- Exercise prompt -
Reprint the rows below, swapping every "Where is" for "Where can I find" and leaving everything else untouched.

- Data extract -
______________________________

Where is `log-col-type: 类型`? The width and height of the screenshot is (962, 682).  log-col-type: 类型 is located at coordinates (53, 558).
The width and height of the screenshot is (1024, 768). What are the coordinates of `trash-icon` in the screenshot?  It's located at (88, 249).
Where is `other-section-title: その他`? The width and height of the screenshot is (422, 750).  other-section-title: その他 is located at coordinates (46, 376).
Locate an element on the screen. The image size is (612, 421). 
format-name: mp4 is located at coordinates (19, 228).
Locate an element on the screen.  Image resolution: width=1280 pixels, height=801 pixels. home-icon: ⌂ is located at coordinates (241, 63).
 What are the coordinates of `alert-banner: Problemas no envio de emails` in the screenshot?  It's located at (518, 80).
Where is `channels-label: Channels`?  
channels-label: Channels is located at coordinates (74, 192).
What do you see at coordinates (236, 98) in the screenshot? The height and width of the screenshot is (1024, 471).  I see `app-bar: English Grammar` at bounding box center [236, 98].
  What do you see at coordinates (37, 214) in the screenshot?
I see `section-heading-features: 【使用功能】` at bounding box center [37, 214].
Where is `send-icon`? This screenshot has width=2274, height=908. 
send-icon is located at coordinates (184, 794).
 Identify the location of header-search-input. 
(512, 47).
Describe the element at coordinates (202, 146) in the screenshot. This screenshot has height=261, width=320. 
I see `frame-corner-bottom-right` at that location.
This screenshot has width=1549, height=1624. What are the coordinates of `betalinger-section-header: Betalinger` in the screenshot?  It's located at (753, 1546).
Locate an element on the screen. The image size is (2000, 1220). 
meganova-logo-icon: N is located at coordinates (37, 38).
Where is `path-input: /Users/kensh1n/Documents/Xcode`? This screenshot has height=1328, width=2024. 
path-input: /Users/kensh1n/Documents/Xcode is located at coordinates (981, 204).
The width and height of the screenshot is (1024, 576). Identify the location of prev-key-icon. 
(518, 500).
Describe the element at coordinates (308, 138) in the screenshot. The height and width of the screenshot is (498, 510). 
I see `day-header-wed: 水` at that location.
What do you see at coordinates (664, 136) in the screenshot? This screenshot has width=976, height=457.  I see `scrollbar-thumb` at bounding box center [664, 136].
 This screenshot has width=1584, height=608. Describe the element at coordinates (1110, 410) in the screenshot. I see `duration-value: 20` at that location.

______________________________

- Solution for this task -
Where can I find `log-col-type: 类型`? The width and height of the screenshot is (962, 682).  log-col-type: 类型 is located at coordinates (53, 558).
The width and height of the screenshot is (1024, 768). What are the coordinates of `trash-icon` in the screenshot?  It's located at (88, 249).
Where can I find `other-section-title: その他`? The width and height of the screenshot is (422, 750).  other-section-title: その他 is located at coordinates (46, 376).
Locate an element on the screen. The image size is (612, 421). 
format-name: mp4 is located at coordinates (19, 228).
Locate an element on the screen.  Image resolution: width=1280 pixels, height=801 pixels. home-icon: ⌂ is located at coordinates (241, 63).
 What are the coordinates of `alert-banner: Problemas no envio de emails` in the screenshot?  It's located at (518, 80).
Where can I find `channels-label: Channels`?  
channels-label: Channels is located at coordinates (74, 192).
What do you see at coordinates (236, 98) in the screenshot? The height and width of the screenshot is (1024, 471).  I see `app-bar: English Grammar` at bounding box center [236, 98].
  What do you see at coordinates (37, 214) in the screenshot?
I see `section-heading-features: 【使用功能】` at bounding box center [37, 214].
Where can I find `send-icon`? This screenshot has width=2274, height=908. 
send-icon is located at coordinates (184, 794).
 Identify the location of header-search-input. 
(512, 47).
Describe the element at coordinates (202, 146) in the screenshot. This screenshot has height=261, width=320. 
I see `frame-corner-bottom-right` at that location.
This screenshot has width=1549, height=1624. What are the coordinates of `betalinger-section-header: Betalinger` in the screenshot?  It's located at (753, 1546).
Locate an element on the screen. The image size is (2000, 1220). 
meganova-logo-icon: N is located at coordinates (37, 38).
Where can I find `path-input: /Users/kensh1n/Documents/Xcode`? This screenshot has height=1328, width=2024. 
path-input: /Users/kensh1n/Documents/Xcode is located at coordinates (981, 204).
The width and height of the screenshot is (1024, 576). Identify the location of prev-key-icon. 
(518, 500).
Describe the element at coordinates (308, 138) in the screenshot. The height and width of the screenshot is (498, 510). 
I see `day-header-wed: 水` at that location.
What do you see at coordinates (664, 136) in the screenshot? This screenshot has width=976, height=457.  I see `scrollbar-thumb` at bounding box center [664, 136].
 This screenshot has width=1584, height=608. Describe the element at coordinates (1110, 410) in the screenshot. I see `duration-value: 20` at that location.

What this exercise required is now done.